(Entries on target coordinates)
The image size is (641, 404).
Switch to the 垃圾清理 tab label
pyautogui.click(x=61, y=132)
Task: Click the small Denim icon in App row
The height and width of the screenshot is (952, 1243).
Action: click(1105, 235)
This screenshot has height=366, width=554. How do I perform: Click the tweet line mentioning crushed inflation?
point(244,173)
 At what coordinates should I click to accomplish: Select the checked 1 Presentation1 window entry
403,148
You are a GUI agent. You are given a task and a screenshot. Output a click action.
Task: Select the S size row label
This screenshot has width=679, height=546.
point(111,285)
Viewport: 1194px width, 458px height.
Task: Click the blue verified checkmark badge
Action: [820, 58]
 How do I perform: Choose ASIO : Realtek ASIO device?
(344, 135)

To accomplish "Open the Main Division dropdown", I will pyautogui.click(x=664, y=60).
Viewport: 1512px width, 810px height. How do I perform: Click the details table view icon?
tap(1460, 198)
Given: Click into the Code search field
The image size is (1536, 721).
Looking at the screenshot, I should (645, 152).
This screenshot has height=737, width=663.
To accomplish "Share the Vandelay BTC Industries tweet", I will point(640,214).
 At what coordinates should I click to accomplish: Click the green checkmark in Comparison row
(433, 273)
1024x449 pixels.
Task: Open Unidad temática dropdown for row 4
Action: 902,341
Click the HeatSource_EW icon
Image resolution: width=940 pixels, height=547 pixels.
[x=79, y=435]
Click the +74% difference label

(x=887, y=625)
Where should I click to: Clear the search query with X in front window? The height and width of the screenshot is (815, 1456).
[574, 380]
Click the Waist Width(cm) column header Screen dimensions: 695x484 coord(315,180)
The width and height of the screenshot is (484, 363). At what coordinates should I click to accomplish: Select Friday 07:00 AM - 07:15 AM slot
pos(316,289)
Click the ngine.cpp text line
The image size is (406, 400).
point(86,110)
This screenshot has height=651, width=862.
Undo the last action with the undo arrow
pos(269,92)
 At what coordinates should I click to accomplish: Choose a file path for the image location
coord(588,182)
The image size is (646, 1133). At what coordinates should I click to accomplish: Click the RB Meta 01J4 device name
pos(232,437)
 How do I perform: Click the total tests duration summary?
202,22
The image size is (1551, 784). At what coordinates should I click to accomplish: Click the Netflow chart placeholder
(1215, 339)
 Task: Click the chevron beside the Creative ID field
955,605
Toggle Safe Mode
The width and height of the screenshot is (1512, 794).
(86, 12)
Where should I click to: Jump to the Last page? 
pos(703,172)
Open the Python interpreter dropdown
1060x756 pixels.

YOUR TASK -> Transcribe the entries above without any changes, starting at the line containing "Task: Click the chevron" and continuing through the last line of the entries.

FINAL ANSWER ->
 Task: Click the chevron beside the Creative ID field
955,605
Toggle Safe Mode
The width and height of the screenshot is (1512, 794).
(86, 12)
Where should I click to: Jump to the Last page? 
pos(703,172)
Open the Python interpreter dropdown
1060x756 pixels.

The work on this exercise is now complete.